GIVEN TEXT:

BookmarkSubscribeRSS Feed
🔒 This topic is solved and locked. Need further help from the community? Please sign in and ask a new question.
agbpilot
Obsidian | Level 7

Hi, I'm new to arrays and do loops and I've read through the posts but can't seem to get my code to work as intended.  I'm trying to create new variables using an array.  Basically, I'm trying to extract the words from a string of words contained within owner_city field.  Since the # of words fluctuates across obs I've derived a field, num_words_own_city, using countw.  Now, I'm attempting to use this field, num_words_own_city, to define the last element in the range of the array.  Can the last element of the array be dynamic across obs based upon a variable count of words within num_words_own_city?

 

I'm hoping to create new columns (parsed words) vs. new rows.  Any ideas or assistance would be much appreciated.

 

Andy

 

data intl;
set stacked;
/*length word $60.; set longest length of word*/

where owner_type2 = 'OUT_CNTRY' /*; test*/
and prpty_adrs = '3317 CANYON VALLEY TRL' ;

/*count words delimited by a space within the owner city field*/

delim = ' ';
num_words_own_city = countw(owner_city, delim);

/*create an array to represent the words extracted from the owner_city field - count of words is variable*/

array words_parsed {*} $60 words_parsed1-words_parsed(num_words_own_city) ;

/*iterate through owner city field parsing out word by word untill iterations > the count of words*/

do i=1 to dim(words_parsed);
words_parsed{i} = strip(upcase(scan(owner_city, i, delim)));
/* output;*/
end;

run;

1 ACCEPTED SOLUTION

Accepted Solutions
ballardw
Super User

An example of @Reeza's approach number 2.

DATA LINES:
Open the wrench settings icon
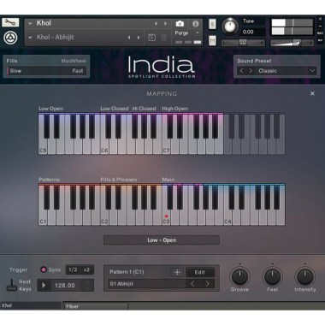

WRITTEN REQUEST 1:
In the forum thread about splitting owner_city into words, list every function that the code calls.
WRITTEN REQUEST 2:
Translate this sentence from the forum thread about splitting owner_city into words into Spanish: "I'm hoping to create new columns (parsed words) vs. new rows."

EXERCISE SOLUTION 1:
countw, dim, strip, upcase, scan

EXERCISE SOLUTION 2:
Espero crear columnas nuevas (palabras extraídas) en lugar de filas nuevas.